Each user can ask at any time to retrieve all of their 300 time series and ask, for each of them, to perform some advanced data analysis on the last N rows. The data analysis cannot be done in SQL but in Pandas, where it doesn't take much time... but retrieving 300,000 rows in separate dataframes does!
Users can also ask results of some analysis that can be performed in SQL (like aggregation+sum by date) and that is considerably faster (to the point where I wouldn't be writing this post if that was all of it).
Browsing and thinking around, I've figured storing time series in SQL is not a good solution (read here).

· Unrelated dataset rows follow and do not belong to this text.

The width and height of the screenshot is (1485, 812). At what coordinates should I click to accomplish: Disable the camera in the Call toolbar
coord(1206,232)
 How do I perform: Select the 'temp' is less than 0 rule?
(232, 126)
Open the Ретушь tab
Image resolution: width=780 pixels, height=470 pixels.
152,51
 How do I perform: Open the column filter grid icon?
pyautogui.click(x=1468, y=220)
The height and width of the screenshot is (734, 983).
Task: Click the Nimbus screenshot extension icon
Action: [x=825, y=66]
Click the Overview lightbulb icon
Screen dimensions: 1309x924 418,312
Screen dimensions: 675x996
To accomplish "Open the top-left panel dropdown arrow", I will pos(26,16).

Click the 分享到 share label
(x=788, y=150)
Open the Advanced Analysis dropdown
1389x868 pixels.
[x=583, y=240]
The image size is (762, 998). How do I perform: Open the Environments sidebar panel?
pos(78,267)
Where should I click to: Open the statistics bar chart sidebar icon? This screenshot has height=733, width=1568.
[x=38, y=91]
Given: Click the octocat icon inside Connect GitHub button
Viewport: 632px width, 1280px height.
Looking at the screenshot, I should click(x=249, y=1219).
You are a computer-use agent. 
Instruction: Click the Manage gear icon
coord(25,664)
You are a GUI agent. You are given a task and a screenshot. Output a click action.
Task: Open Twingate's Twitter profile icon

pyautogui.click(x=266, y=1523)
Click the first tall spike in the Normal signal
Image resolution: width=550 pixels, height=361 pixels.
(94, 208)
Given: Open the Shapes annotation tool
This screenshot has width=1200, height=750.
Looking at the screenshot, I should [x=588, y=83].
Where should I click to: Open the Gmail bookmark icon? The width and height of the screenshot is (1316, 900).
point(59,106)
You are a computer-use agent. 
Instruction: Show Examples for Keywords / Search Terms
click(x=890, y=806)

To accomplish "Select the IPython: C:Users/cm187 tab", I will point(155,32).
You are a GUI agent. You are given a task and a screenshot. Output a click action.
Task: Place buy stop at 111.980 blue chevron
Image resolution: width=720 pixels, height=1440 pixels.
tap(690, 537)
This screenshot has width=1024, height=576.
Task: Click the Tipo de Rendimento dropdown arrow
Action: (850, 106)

Ideal deploy architecture looks like this (each bucket is a separate server!):
Problem: time series in SQL are too slow to retrieve in a multi-user app.
Researched solutions (from this article):
Arctic: https://github.com/manahl/arctic
Here are some problems:
1) Although these solutions are massively faster for pulling millions of rows time series into a single dataframe, I might need to pull around 500.000 rows into 300 different dataframes. Would that still be as fast?
This is the current db structure I'm using:
class TimeSerie(models.Model):
...
class TimeSerieRow(models.Model):
date = models.DateField()
timeserie = models.ForeignKey(timeserie)
number = ...
another_number = ...
And this is the bottleneck in my application:
for t in TimeSerie.objects.filter(user=user):
q = TimeSerieRow.objects.filter(timeserie=t).orderby("date")
q = q.filter( ... time filters ...)
df = pd.DataFrame(q.values())
# ... analysis on df
2) Even if PyStore or Arctic can do that faster, that'd mean I'd loose the ability to decouple my db from the Django instances, effictively using resources of one machine way better, but being stuck to use only one and not being scalable (or use as many separate databases as machines). Can PyStore/Arctic avoid this and provide an adapter for remote storage?
Is there a Python/Linux solution that can solve this problem? Which architecture I can use to overcome it? Should I drop the scalability of my app and/or accept that every N new users I'll have to spawn a separate database?